Here, the Bankruptcy Court held that attorney Berliner’s fee-only Chapter 13 plans were per se submitted in bad faith, in violation of 11 U.S.C. § 1325(a)(3). In re Buck, 432 B.R. at 21-22. That Court applied the lodestar approach but disallowed almost all fees, premised on its finding of bad faith. Id. at 22-24.

However, since issuing that opinion, the First Circuit has clarified that fee-only plans are not bad faith per se. Instead, such plans may be justified in “special circumstances,” and whether the debt- or and her attorney acted in good faith must be evaluated based on a “totality of the circumstances.” In re Puffer, 674 F.3d at 83. That is not the standard that the Bankruptcy Court applied, and, accordingly, this Court will vacate the fee award and remand for further proceedings consistent with the First Circuit’s opinion in In re Puffer, 674 F.3d 78 (1st Cir.2012).2 Of course, the Bankruptcy Court may make a finding of bad faith, or conclude that no special circumstances exist; but it must apply the correct standard. The Court expresses no view as to what ultimate decision may be correct.3

IV. Conclusion

For the foregoing reasons, appellee’s motion to strike appellant’s brief is DENIED; appellee’s motion to strike appellant’s reply brief is GRANTED as to exhibits D and E and otherwise DENIED; and the Bankruptcy Court’s order is VACATED and the case is REMANDED for further proceedings consistent with this opinion.

So Ordered.

. As Judge Ponsor has explained:

Under a Chapter 7 bankruptcy plan, the bankruptcy trustee takes control of all of the debtor’s non-exempt property, liquidates it, and distributes the proceeds equitably among the debtor’s creditors. 11 U.S.C. § 725. Because Chapter 7 bankruptcy leaves the debtor with no assets, it is a remedy primarily utilized by debtors who have very limited assets, are in the most dire financial straits, and who seek immediate relief from creditors. After surrendering all non-exempt assets to the trustee, the debtor's remaining dischargeable debts are discharged, providing the debtor with a nearly immediate fresh start.
Appellant expects clients who are filing for Chapter 7 bankruptcy to pay their fee prior to the actual filing, because their debt to him would be discharged along with all others once they surrendered their assets to the trustee. There appears to be no contest that this is a standard and accepted, though perhaps not universal, practice employed by attorneys representing debtors in Chapter 7 proceedings.
Under a Chapter 13 plan, on the other hand, where a debtor retains some of his assets in exchange for repaying his creditors, the attorney becomes one of the creditors and may be paid over the three-to-five year period prescribed by the repayment plan. 11 U.S.C. § 1322. Chapter 13 plans *739that include insignificant repayments to creditors and primarily enable a debtor to pay his debt to his attorney are referred to as "fee-only” Chapter 13 plans.
In re Puffer, 453 B.R. 14, 16-17 (D.Mass.2011) (case citations omitted) rev’d and remanded, 674 F.3d 78 (1st Cir.2012).

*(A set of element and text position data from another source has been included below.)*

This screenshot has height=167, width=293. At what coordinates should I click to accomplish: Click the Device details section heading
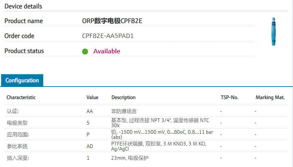point(23,7)
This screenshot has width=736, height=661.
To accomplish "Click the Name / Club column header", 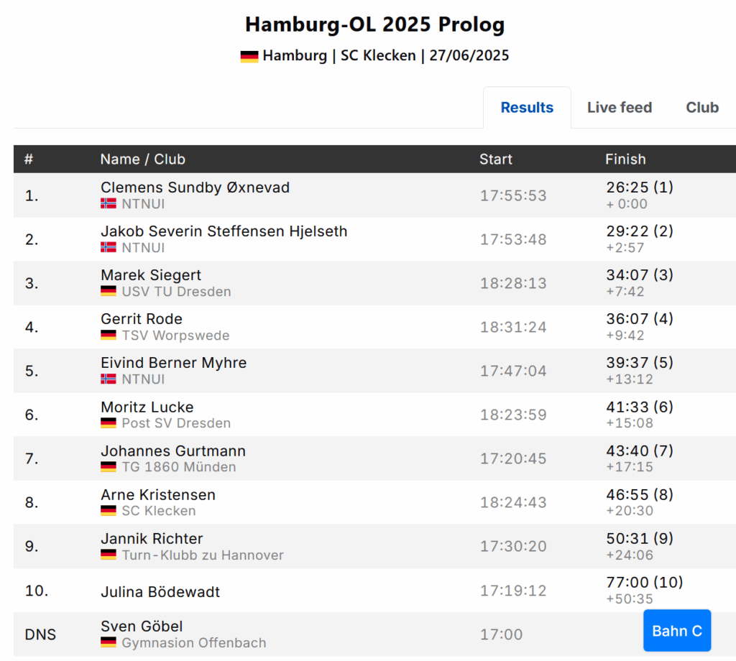I will point(142,160).
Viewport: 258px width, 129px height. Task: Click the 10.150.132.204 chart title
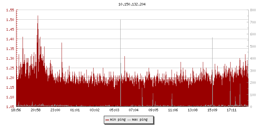tap(129, 5)
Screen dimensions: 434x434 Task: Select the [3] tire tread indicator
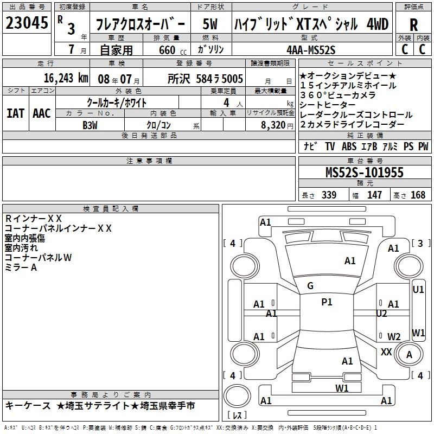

. Appellant may have conceded that no special circumstances exist in the present cases. (See Reply Mem. at 2 ("It should also be noted that while the appellant is not pursuing the issue of whether or not Buck and Groccia has ‘special circumstances’, they did have circumstances which led them to make the informed decision to file a fee — only Chapter 13 bankruptcy, albeit perhaps not 'special.' ”)). However, because the bankruptcy petitioners were filed prior to the filing of Puffer’s and to the First Circuit's decision in his case, it may be appropriate to award appellant fees. See In re Puffer, 494 B.R. 1, 8 (D.Mass.2013) (granting fees because attorney’s conduct "should not be viewed through the prism of hindsight nor should he be sanctioned for doing something that fell comfortably within the range of what many bankruptcy lawyers (and judges) at the time would have thought reasonable”).

. Appellant urges this Court, in exercise of its discretion, to award him the requested fees and costs. Because the Bankruptcy Court is in a much better position to determine the appropriate award, this Court declines to follow that suggestion.